**OBJECTIVE 1:** Copy the entries below word for word, starting at the line containing "click on Website" and ending at the line containing "HYPNOSE is located at coordinates (452, 179).".

==== SELECTED TEXT ====

Wow, they have changed their name from Gold and Silver Buyers Inc to Goldwiser but it seems like everything is the same. I always check businesses out and I found the following on Rip Off Report

" I worked for gsb aka goldwiser for almost 2 years before i found out that everybody in ths company are ex cons. We were paid a salary for a unot director working 60 hours for 420 a week. The company encourages you to pay the customer as lil as 20% of what the item is worth. Since i was not paying this low amount i was let go. Brian Culwell is a scam artist Andre Lyles is an ex drug dealer Richard Scrushy is a thief and a liar as well as Jeremy Evans who is like an evil dictator and puts employees name on a wekkly email if they are not scamming the customers out of enough money to make monthly quotas.:

http://www.ripoffreport.com/r/gold-and-silver-buyers/houston-texas-77081/gold-and-silver-buyers-goldwiser-ex-employee-houston-texas-1096504

The Houston Press story is truly an amazing story and it's even more amazing that Brian Culwell is still at it. Perhaps there is a bit of Karma involved currently! It's generally known as a bad thing to swindle incapacitated old ladies out of their homes. Maybe chickens are coming home to roost.

====

**OBJECTIVE 2:** Write a continuation of the post about Goldwiser, picking up after its final sentence.

==== PROVIDED MATERIAL ====

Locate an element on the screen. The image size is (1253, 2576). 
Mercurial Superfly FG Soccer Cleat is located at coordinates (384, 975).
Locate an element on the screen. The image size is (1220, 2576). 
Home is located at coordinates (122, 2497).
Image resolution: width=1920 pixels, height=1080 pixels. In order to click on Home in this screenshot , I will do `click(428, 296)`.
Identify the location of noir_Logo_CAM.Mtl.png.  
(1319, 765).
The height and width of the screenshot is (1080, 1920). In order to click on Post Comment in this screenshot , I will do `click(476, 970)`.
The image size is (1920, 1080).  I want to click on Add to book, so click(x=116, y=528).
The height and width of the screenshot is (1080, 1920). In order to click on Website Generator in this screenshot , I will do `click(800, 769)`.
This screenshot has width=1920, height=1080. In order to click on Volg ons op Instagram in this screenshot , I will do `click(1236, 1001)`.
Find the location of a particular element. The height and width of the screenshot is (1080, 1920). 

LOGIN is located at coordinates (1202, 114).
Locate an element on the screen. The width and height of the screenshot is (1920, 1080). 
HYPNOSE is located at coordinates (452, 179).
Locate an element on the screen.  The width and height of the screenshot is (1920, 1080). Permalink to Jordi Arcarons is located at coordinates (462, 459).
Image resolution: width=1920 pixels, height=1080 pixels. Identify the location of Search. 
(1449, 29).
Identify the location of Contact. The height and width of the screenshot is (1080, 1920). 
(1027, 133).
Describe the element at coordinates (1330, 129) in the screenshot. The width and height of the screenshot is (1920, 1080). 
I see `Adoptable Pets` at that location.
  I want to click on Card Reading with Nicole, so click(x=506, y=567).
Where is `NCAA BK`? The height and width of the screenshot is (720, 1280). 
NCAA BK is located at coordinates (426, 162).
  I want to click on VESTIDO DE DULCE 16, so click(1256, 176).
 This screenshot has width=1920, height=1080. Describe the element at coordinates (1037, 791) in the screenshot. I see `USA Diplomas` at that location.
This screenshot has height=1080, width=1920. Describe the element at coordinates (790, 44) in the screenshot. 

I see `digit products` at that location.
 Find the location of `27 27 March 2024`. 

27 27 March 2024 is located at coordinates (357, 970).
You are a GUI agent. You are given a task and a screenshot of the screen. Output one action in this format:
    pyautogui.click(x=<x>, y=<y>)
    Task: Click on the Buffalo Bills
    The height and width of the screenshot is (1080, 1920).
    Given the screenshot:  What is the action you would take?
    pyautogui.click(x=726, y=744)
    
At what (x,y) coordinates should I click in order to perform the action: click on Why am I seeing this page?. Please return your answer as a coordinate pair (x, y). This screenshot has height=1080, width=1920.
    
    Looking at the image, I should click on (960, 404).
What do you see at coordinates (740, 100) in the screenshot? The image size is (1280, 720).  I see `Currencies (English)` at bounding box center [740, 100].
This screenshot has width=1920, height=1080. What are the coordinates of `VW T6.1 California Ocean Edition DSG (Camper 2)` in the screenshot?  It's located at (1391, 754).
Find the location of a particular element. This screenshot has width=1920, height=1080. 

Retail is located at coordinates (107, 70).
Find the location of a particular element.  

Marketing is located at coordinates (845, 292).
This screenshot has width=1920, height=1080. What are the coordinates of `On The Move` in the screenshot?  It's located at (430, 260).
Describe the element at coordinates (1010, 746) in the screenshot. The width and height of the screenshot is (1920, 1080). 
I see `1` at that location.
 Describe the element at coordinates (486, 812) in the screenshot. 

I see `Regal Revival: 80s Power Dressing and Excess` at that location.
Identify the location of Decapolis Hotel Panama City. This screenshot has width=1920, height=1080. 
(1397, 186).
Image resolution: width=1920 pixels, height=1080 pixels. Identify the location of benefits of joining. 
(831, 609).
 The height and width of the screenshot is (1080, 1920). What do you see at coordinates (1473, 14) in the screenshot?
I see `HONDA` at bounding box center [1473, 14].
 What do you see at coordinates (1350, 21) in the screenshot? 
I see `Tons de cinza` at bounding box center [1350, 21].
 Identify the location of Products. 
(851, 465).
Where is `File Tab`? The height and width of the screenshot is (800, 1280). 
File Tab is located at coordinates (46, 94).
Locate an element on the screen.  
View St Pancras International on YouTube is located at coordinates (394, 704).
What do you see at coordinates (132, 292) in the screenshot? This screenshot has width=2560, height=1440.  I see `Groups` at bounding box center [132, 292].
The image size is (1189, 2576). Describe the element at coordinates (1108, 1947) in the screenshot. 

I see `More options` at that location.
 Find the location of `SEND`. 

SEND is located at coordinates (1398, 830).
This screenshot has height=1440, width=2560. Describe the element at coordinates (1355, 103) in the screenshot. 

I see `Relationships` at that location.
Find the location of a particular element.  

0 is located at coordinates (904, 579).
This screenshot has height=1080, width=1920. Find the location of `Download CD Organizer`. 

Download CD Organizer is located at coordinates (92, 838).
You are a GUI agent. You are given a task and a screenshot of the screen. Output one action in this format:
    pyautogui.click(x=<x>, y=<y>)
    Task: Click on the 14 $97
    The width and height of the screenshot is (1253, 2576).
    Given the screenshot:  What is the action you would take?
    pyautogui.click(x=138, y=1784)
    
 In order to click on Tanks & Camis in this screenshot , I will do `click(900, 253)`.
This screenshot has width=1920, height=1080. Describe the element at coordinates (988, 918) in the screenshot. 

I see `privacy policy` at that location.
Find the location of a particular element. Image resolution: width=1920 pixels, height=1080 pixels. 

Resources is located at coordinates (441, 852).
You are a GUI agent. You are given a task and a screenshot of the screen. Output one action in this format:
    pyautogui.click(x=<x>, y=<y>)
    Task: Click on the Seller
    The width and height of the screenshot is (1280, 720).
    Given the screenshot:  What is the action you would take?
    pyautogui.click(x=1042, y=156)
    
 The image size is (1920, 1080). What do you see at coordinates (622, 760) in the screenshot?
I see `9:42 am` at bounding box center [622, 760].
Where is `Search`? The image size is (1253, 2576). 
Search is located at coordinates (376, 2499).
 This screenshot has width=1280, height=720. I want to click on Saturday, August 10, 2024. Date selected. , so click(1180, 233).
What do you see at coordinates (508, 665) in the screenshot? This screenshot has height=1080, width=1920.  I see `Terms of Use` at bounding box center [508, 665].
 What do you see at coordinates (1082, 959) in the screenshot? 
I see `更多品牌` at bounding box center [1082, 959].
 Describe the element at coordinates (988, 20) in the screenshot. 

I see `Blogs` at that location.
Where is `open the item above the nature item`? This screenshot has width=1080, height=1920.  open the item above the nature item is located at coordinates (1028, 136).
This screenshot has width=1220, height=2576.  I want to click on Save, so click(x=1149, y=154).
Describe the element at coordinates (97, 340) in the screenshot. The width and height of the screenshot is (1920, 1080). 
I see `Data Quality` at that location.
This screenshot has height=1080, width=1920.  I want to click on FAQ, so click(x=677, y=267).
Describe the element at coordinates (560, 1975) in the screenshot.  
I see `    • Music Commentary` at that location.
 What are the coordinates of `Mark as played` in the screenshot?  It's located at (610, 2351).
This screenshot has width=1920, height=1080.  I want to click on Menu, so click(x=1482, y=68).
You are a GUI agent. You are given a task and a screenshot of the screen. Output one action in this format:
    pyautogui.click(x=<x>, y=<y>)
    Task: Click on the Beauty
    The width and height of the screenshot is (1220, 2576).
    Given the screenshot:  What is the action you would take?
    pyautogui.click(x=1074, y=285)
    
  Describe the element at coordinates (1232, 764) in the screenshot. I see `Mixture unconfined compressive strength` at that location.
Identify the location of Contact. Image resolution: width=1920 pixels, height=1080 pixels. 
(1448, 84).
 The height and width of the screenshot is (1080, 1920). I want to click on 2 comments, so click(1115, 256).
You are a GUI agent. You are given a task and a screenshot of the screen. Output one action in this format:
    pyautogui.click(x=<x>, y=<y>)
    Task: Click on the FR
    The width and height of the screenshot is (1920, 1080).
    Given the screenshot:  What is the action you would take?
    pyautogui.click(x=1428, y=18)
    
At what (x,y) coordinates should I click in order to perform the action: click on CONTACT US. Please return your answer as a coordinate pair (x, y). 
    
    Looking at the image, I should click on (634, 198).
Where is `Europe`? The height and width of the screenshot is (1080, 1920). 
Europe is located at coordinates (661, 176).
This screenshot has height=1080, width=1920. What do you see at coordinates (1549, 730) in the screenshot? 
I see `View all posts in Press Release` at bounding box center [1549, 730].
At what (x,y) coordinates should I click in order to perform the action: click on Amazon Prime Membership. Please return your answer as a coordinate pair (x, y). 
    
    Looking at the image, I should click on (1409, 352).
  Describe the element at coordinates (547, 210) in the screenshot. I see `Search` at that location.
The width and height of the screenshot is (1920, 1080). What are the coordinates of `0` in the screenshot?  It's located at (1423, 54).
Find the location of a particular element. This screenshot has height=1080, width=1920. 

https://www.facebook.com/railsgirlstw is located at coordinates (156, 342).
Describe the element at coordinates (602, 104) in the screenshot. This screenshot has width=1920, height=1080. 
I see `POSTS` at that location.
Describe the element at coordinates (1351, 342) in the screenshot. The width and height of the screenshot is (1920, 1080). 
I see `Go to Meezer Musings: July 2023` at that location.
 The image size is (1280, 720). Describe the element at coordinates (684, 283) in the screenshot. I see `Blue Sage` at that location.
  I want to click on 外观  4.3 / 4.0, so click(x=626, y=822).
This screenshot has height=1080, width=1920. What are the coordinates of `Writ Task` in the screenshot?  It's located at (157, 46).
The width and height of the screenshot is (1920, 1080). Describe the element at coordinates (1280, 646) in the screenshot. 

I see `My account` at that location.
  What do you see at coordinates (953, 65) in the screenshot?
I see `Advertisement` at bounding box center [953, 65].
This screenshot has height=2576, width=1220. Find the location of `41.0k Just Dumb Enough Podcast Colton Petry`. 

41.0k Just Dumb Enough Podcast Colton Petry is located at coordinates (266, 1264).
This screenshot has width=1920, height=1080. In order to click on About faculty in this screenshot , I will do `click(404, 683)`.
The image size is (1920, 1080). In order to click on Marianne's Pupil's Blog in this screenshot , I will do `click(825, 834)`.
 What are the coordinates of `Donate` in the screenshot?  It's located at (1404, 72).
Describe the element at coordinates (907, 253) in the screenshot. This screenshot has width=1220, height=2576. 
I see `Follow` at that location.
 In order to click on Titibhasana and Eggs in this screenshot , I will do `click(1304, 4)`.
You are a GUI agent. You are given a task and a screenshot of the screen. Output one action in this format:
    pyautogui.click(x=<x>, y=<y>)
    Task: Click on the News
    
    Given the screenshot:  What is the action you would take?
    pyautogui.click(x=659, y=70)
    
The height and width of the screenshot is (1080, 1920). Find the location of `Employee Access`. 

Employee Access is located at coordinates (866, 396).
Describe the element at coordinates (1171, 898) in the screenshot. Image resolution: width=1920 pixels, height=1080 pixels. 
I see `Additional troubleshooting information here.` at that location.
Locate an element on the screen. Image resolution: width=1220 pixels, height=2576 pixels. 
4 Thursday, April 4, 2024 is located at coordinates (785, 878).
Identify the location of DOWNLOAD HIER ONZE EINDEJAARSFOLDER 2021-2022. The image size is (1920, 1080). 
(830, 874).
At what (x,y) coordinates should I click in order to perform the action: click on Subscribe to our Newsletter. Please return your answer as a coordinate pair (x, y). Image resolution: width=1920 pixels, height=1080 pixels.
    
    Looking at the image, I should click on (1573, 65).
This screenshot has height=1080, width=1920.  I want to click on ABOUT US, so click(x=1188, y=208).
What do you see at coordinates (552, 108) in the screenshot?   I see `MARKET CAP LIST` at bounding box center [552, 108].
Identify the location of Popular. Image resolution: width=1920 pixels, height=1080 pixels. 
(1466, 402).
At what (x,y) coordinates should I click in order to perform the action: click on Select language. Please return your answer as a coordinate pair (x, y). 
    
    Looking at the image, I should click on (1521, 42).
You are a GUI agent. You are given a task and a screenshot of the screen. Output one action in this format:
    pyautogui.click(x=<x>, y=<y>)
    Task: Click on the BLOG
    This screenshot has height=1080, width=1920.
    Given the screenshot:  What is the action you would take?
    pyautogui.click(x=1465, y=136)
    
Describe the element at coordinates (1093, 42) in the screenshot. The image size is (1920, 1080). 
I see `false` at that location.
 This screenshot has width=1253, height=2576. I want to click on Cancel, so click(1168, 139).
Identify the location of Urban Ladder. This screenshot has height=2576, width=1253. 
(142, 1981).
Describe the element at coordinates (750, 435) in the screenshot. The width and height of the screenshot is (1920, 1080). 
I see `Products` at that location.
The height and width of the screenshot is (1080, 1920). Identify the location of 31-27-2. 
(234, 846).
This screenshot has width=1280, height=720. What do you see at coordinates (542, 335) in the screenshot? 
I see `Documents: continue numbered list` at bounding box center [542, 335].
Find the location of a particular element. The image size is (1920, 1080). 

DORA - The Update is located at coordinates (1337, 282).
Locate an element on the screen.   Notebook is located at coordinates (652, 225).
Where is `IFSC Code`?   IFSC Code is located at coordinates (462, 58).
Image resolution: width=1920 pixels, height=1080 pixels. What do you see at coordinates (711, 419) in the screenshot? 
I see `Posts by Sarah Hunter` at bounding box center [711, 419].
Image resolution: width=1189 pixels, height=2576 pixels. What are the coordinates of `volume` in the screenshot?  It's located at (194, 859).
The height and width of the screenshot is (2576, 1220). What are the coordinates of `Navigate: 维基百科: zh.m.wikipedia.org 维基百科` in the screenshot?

====

**EXERCISE RESULT 1:**
The height and width of the screenshot is (1080, 1920). In order to click on Website Generator in this screenshot , I will do `click(800, 769)`.
This screenshot has width=1920, height=1080. In order to click on Volg ons op Instagram in this screenshot , I will do `click(1236, 1001)`.
Find the location of a particular element. The height and width of the screenshot is (1080, 1920). 

LOGIN is located at coordinates (1202, 114).
Locate an element on the screen. The width and height of the screenshot is (1920, 1080). 
HYPNOSE is located at coordinates (452, 179).

**EXERCISE RESULT 2:**
kimkool
kimkool

I called one of their stores today and asked the price they were paying for a gram of 14K Gold. Of course, the girl that answered wouldn't give me a price. She said something about, "they have to analyze each piece and  they calculate things differently than most gold buyers". I'm sure this is true, since it prevents someone from comparing apples to apples, and I'm equally sure this is just double speak for" get the mark to come in and try to lowball him!". They are bottom feeders and probably no better than Culwell's past Ebay scams. And has anyone else noticed that they are doing a lot less paid advertising. Probably a sign that they are starting to go down and you can be sure many will be screwed when that happens.

goldbuyer
goldbuyer

I am currently an employee for Gold and Silver Buyers and I honestly think that he has not changed one bit. I have over $500 taken out of my paychecks since being employed with no response from the company as to why it has been taken out or whether I will be having the money refunded. The payroll department will not answer my calls and have yet to give me one phone call back. I am questioning how long the company will last from now.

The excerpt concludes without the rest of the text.